Originally Google had considered acquiring Facebook—a prospect that held no interest for Facebook's executives—but an investment was another enticing option, aligning the Internet's two most important companies. Facebook was more than a fast-growing social network. It was, potentially, an enormous source of personal data. Internet users behaved differently on Facebook than anywhere else online: They used their real names, connected with their real friends, linked to their real email addresses, and shared their real thoughts, tastes, and news. Google, on the other hand, knew relatively little about most of its users other than their search histories and some browsing activity.

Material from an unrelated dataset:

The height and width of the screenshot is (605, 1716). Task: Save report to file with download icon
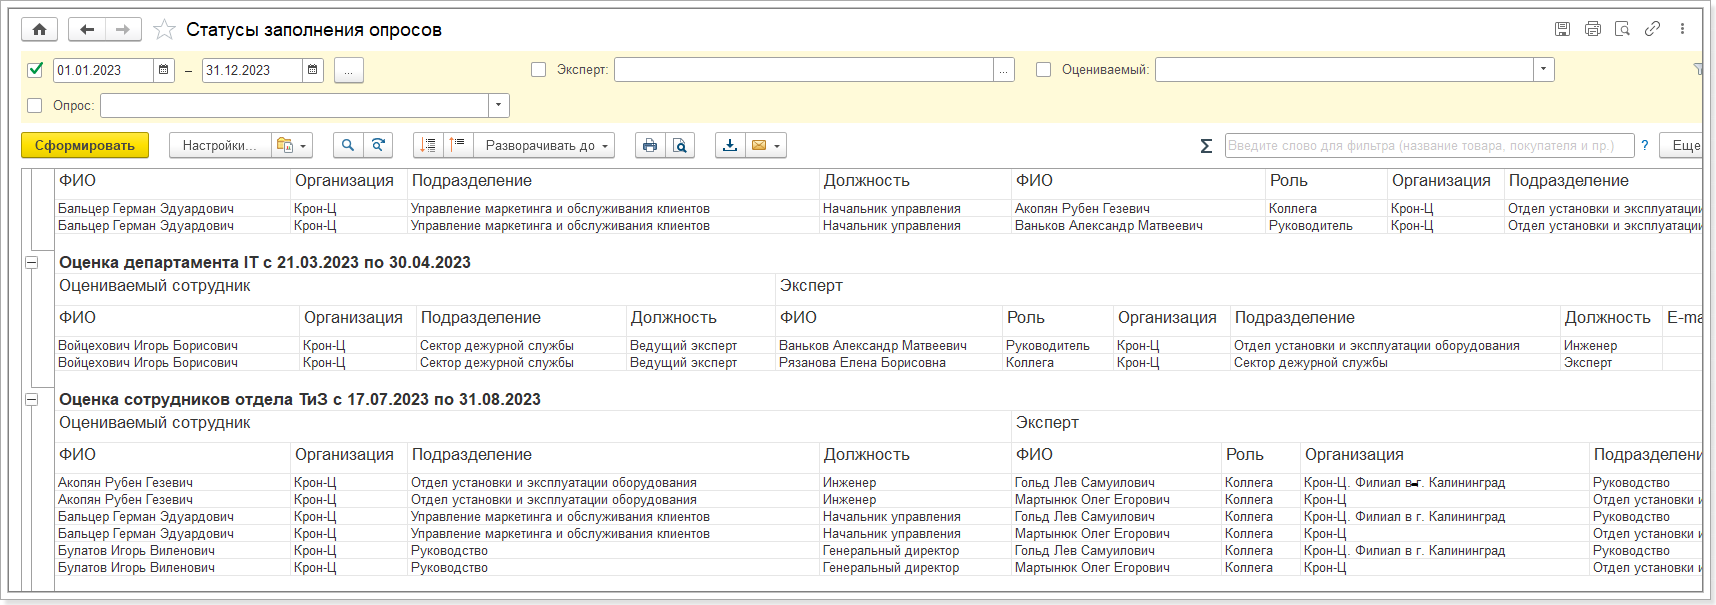(x=730, y=145)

But now, as Page took his seat on the Google jet for the two-hour flight from Zurich to London, something appeared to be wrong. He looked annoyed, one of his fellow passengers recalls. It turned out that he had just received word that the deal was off. Microsoft, Google's sworn enemy, would be making the investment instead—$240 million for a 1.6 percent stake in the company, meaning that Redmond valued Facebook at an astonishing $15 billion.
...
Page soon got over it, but Facebook's rejection was still a blow to Google; it had never lost a deal this big and this publicly. But according to Facebookers involved in the transaction, Mountain View never had much of a chance—all things being equal, Microsoft was always the favored partner. Google's bid was used primarily as a stalking horse, a tool to amp up the bidding. Facebook executives weren't leaping at the chance to join with Google; they preferred to conquer it. "We never liked those guys," says one former Facebook engineer. "We all had that audacity, 'Anything Google does, we can do better.' No one talked about MySpace or the other social networks. We just talked about Google."
Full article here.
The article is pretty in depth and worth the read. Interesting tidbit brought up later on: "Mark Zuckerberg is notoriously cocky, even by the standards of Silicon Valley. Two years ago, he walked away from a reported nearly $1 billion offer from Yahoo for his company. He could have sold to Google or Microsoft for a lot more. His business cards once famously read: i'm ceo ... bitch."